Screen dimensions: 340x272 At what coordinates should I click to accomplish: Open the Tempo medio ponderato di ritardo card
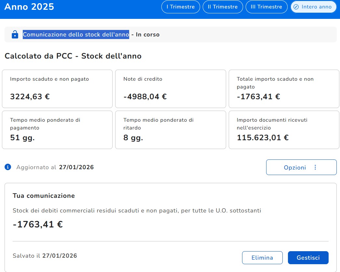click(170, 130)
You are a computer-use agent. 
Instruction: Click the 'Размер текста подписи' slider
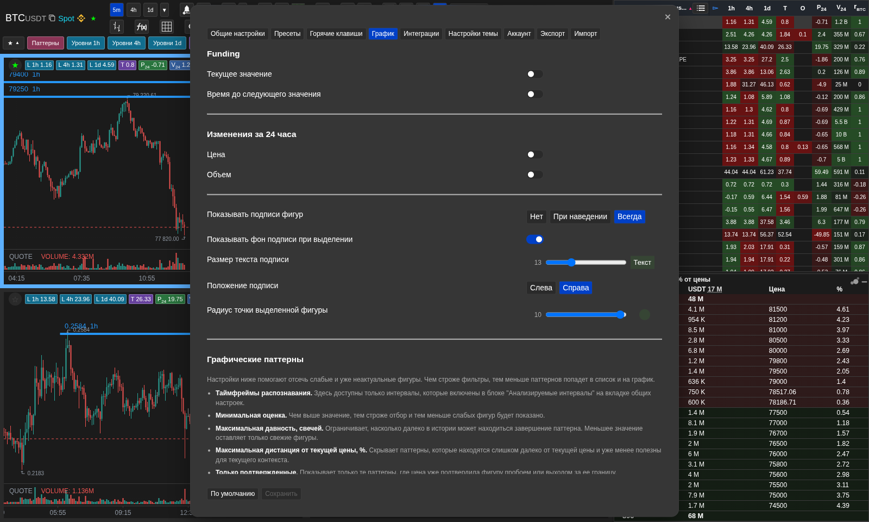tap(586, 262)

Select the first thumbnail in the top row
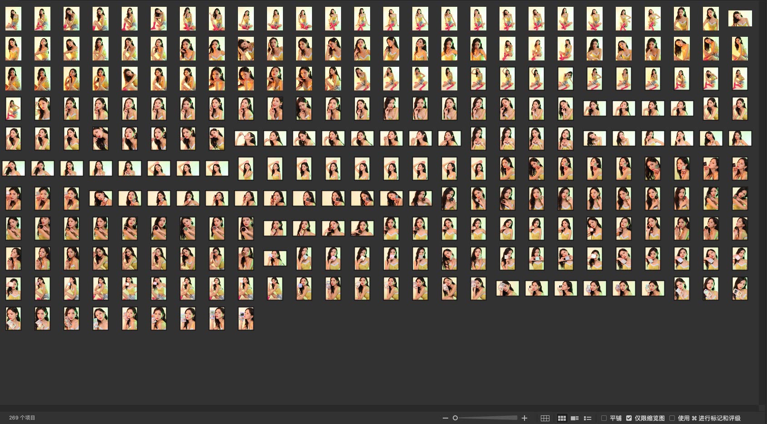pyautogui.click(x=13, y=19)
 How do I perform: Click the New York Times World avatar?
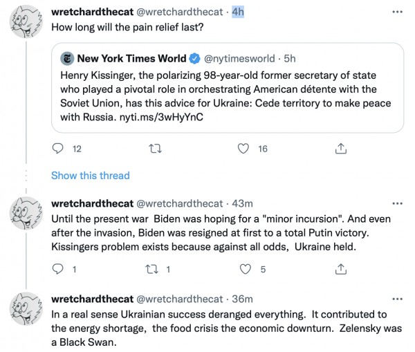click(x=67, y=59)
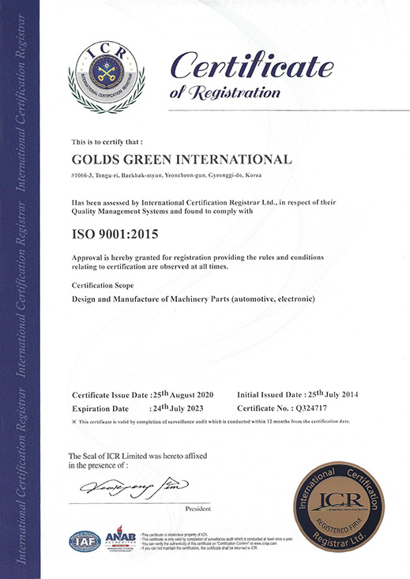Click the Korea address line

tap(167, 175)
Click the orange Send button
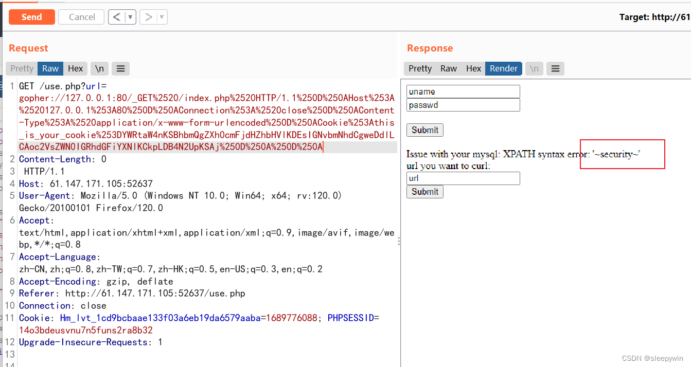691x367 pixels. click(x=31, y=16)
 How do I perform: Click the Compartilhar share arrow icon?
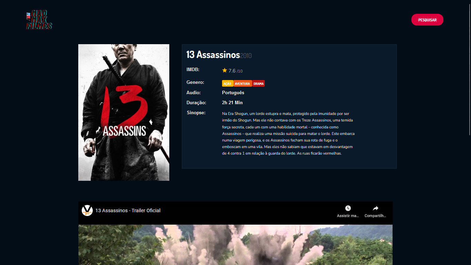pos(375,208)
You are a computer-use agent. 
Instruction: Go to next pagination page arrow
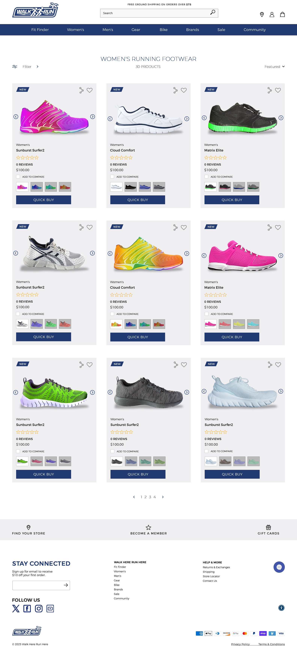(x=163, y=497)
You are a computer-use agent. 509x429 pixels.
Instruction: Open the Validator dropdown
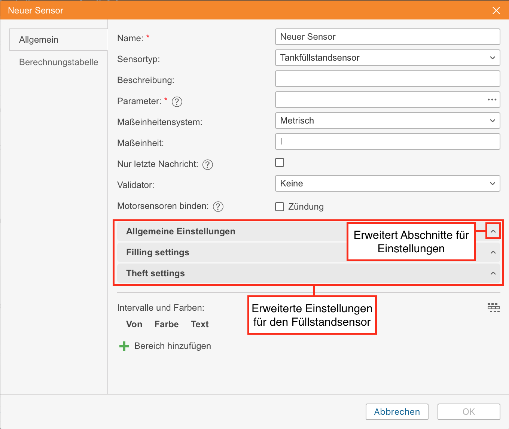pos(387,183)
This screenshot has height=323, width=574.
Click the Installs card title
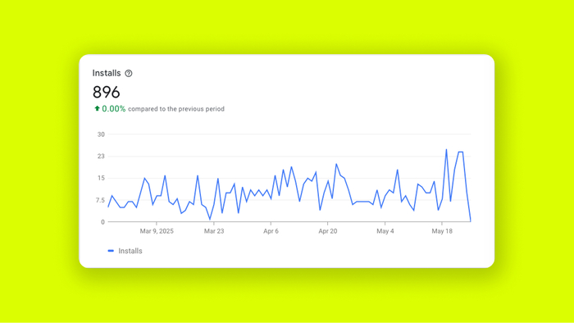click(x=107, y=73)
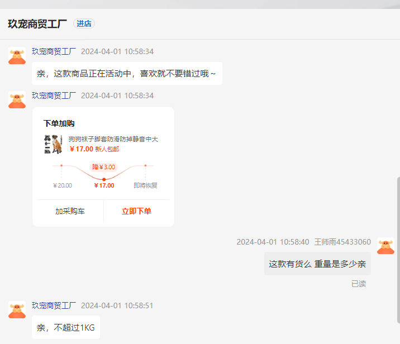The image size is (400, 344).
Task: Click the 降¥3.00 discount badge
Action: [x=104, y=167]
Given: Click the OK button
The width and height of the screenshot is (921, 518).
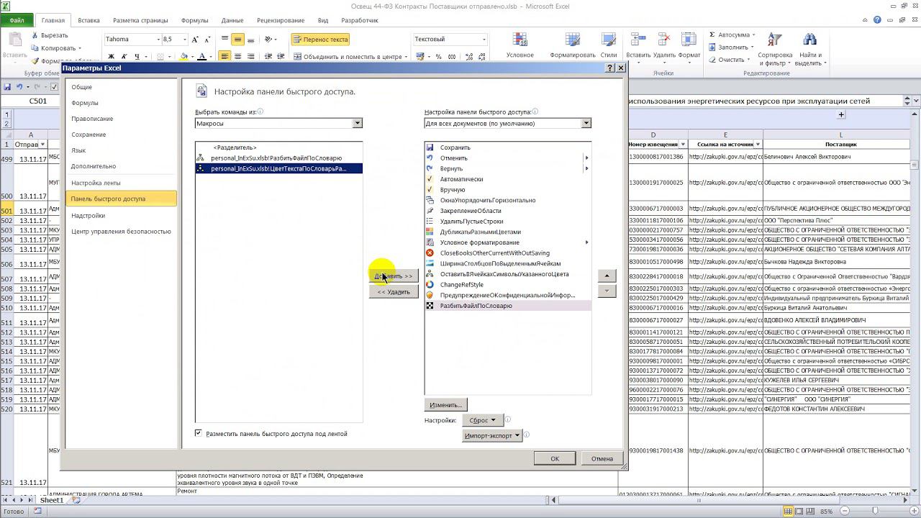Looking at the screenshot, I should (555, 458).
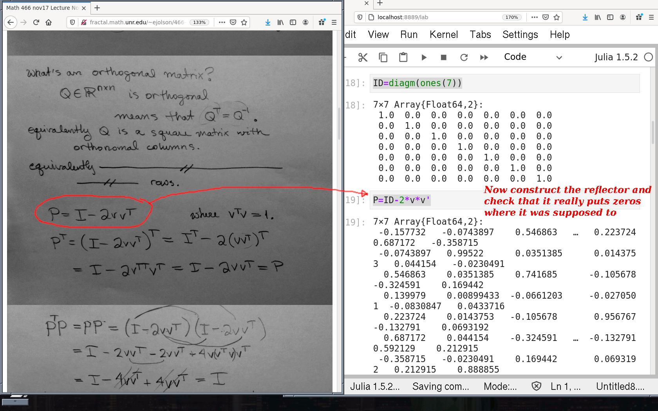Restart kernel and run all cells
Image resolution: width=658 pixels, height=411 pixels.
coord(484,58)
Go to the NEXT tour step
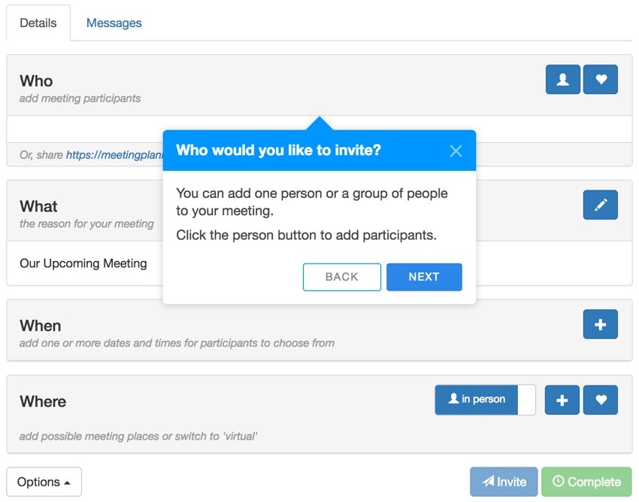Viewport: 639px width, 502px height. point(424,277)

-----

§ **YOUR GOAL**:
The task calls for every line of the data to be returned exactly, without pictures.

§ **YOUR SOLUTION**:
Screen dimensions: 340x272 At what coordinates should I click to accomplish: Open the Tempo medio ponderato di ritardo card
click(170, 130)
You are a computer-use agent. 
Instruction: Click the 'Размер текста подписи' slider
tap(586, 262)

Select the first thumbnail in the top row
pyautogui.click(x=13, y=19)
 How do I perform: Click the New York Times World avatar?
click(x=67, y=59)
Click the Korea address line

tap(167, 175)
Click the orange Send button
691x367 pixels. click(x=31, y=16)
 How do I perform: Click the Compartilhar share arrow icon?
pos(375,208)
You are a computer-use agent. 
Instruction: Go to next pagination page arrow
(x=163, y=497)
You are a computer-use agent. 509x429 pixels.
Instruction: Open the Validator dropdown
pos(387,183)
This screenshot has height=323, width=574.
Click the Installs card title
click(x=107, y=73)
The image size is (400, 344).
Task: Click the 降¥3.00 discount badge
Action: [x=104, y=167]
Given: Click the OK button
The width and height of the screenshot is (921, 518).
Looking at the screenshot, I should (555, 458).
Restart kernel and run all cells
Image resolution: width=658 pixels, height=411 pixels.
coord(484,58)
Go to the NEXT tour step
Viewport: 639px width, 502px height. point(424,277)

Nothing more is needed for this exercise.